This article is part of Childhood Cancer Awareness Month.
Before new developments from scientific research can be put into clinical practice, they must be carefully tested to determine their safety and effectiveness. Clinical research looks at characteristics of the disease, new treatments or effects of a treatment. Research nurse Charlotte van Aart says: ‘Clinical trials are set up to investigate the effectiveness of drugs and which type or dose. Other trials look into questions like the effect of short term fasting during a kidney surgery. Some studies evaluate, for example, the experiences of parents, children and caregivers with the conversations explaining diagnosis and treatment.'
There are more than 100 different clinical studies at the Princess Máxima Center. Employees of the Trial and Data Center ensure that all (often international) clinical studies are properly organized and registered. The treatment protocols must be closely followed so that the outcomes are reliable and comparable. Once the results have been approved, new treatments may only be applied. The Máxima research nurses and coordinators fulfill a bridging function between research and care.
Guide
Before new treatments can be used, clinical studies must be conducted to determine their safety and effectiveness. Research nurse Charlotte van Aart explains: 'At the Máxima Center we are constantly working to improve the treatments through research. Of the 100 clinical studies, about 40 are called 'Phase 1 and/or Phase 2 studies'. Phase 1 studies looks into safety and Phase 2 investigate the efficacy of medications, such as chemotherapy. Children who take part in such a study are refractory (during treatment, the chemotherapy according to the regular treatment protocol does not work) or have a recurrence (the cancer comes back after treatment). Only those children in whom the treatment does not work (any more) are eligible to participate in a clinical trial with a new treatment. This gives children a new chance to be cured. Through their taking part, they help develop new treatments. As a specialist research nurse, I look after parents and children in such a clinical study.’

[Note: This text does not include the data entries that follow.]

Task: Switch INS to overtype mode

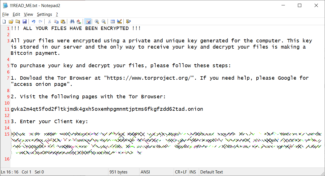Action: point(193,172)
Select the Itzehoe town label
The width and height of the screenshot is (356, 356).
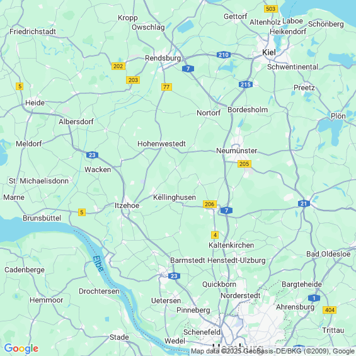click(x=127, y=205)
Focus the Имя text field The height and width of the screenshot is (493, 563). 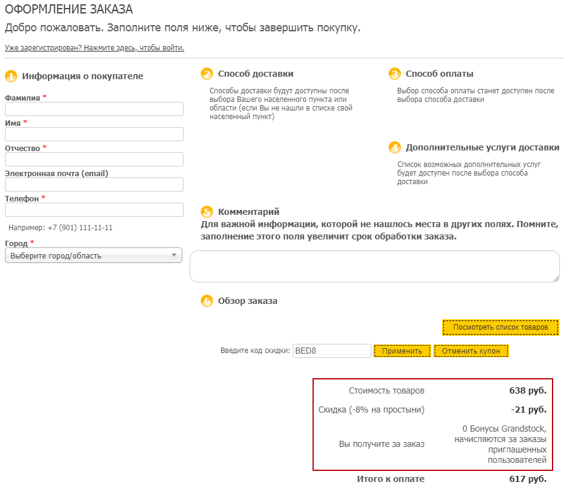[x=94, y=134]
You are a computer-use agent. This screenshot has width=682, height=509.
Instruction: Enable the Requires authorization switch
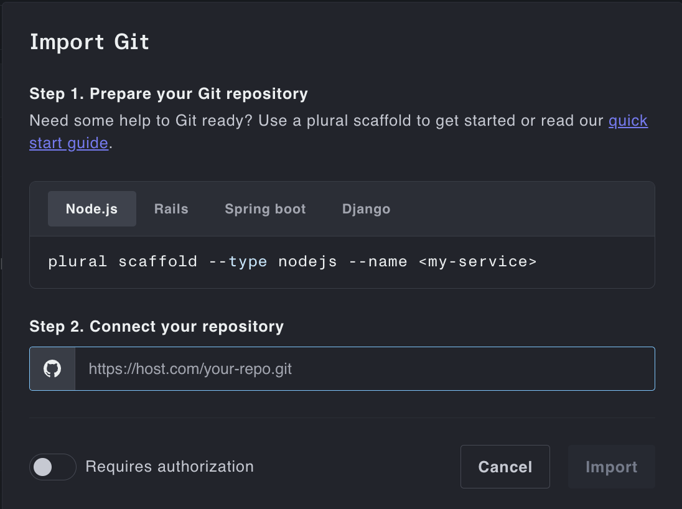click(53, 467)
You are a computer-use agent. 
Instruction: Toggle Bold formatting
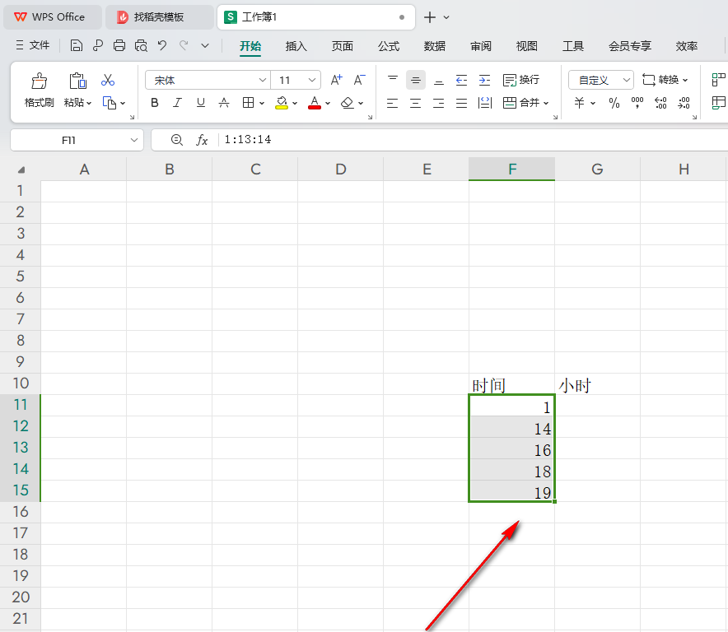155,104
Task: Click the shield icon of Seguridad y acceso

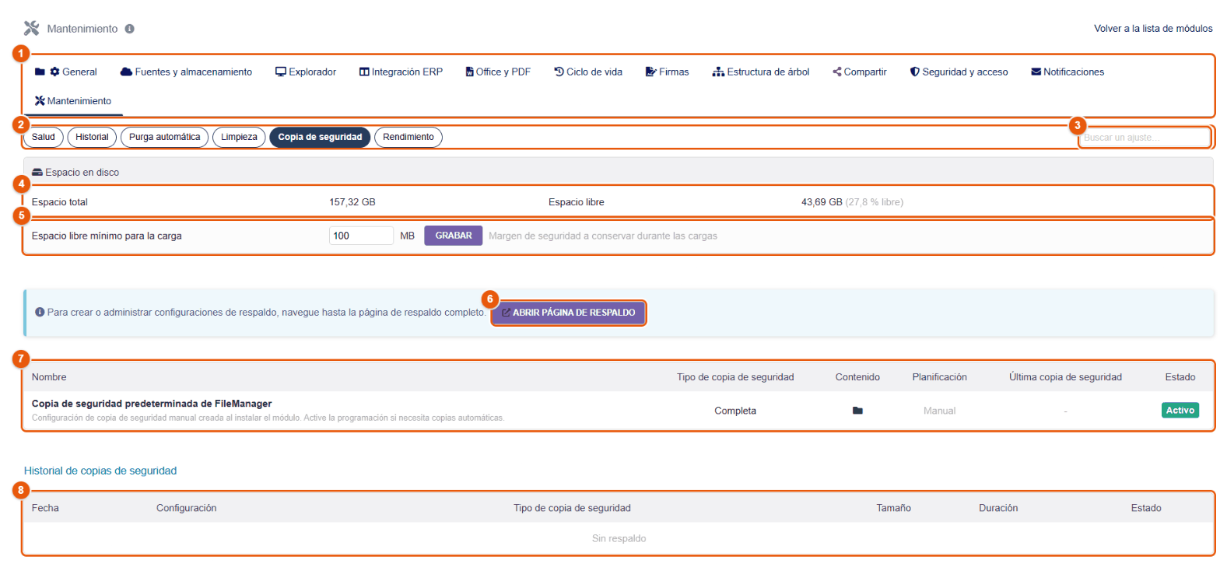Action: (x=915, y=72)
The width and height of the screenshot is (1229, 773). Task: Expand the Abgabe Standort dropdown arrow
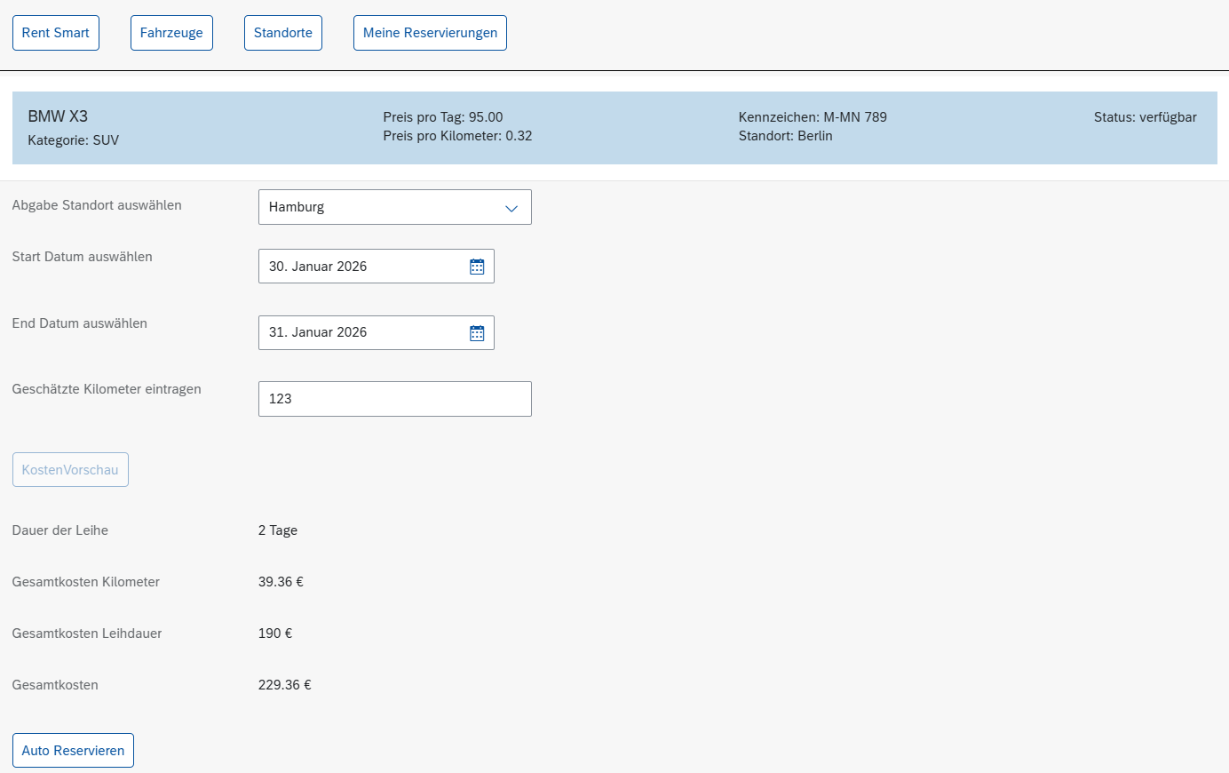(511, 208)
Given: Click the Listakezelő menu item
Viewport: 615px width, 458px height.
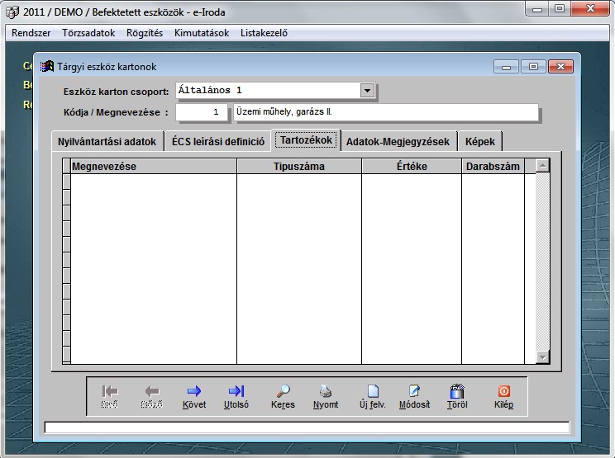Looking at the screenshot, I should (264, 33).
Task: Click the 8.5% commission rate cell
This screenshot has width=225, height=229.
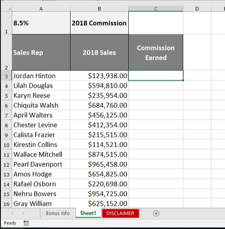Action: [41, 23]
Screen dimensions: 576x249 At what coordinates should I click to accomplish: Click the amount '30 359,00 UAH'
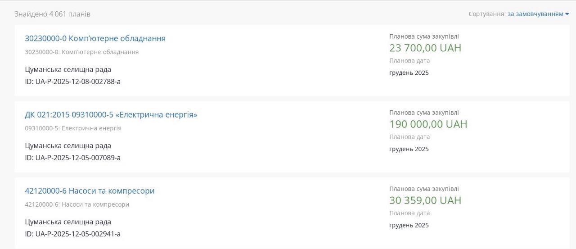(x=425, y=200)
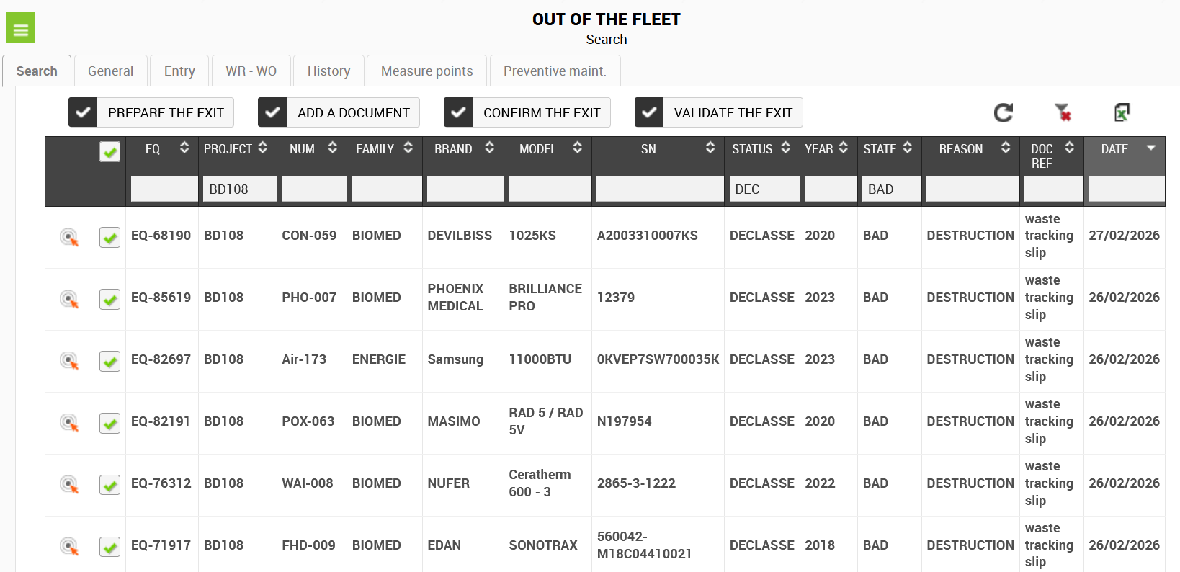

Charlotte explains how participation in a clinical trial works: 'The pediatric oncologist discusses a child's case in the Tumor Board, a large meeting in which doctors and researchers meet to discuss the children under treatment. He or she then decides for which clinical trial(s) the child is eligible. This often involves an experimental drug, if the existing treatment has not helped. Therefore, it is not yet certain whether the drug will be effective or what side effects there will be. Treatment as part of a clinical trial always takes place on a voluntary basis.'
Point of contact
The 13 research nurses or research coordinators at Máxima Center are the point of contact for parents and children in clinical trials. The pediatric oncologist has final responsibility for the clinical trial and tells parents and children what it involves. Parents and/or children always sign the informed consent form first. This is an information letter with a consent form, and in a Phase 1 or 2 study, that can be a lot of reading. We go through this information with parents and/or child and often have several conversations before taking part. 'We think it's important that they make an informed choice to participate,' says Charlotte. ‘After that, I explain the practical consequences of a clinical trial: how often do parents and child need to come, what will happen during the visit, when does the child receive which treatment and which medications? Throughout the entire process, which varies from a few months to a few years, I make sure that everything happens according to the rules of the clinical trial, for example, that lab and ECG tests are done on time.'
Study protocol
After her nursing education, Charlotte obtained a Master's degree in health sciences and received special training to become a research nurse. She says, ‘I love the contact with parents and children in 'my' clinical trials the most and I love organizing care during treatment. That's quite hectic. You guide a child and their parents through the Máxima Center and are present at every step: with the pediatric oncologist and at the laboratory, the pharmacy and the outpatient clinic. At the end of such a busy day I always check: 'Did I do everything that was needed for this study protocol? Were parents and children correctly informed? And properly supervised? Then I can get a breath of fresh air, on my bike ride home!'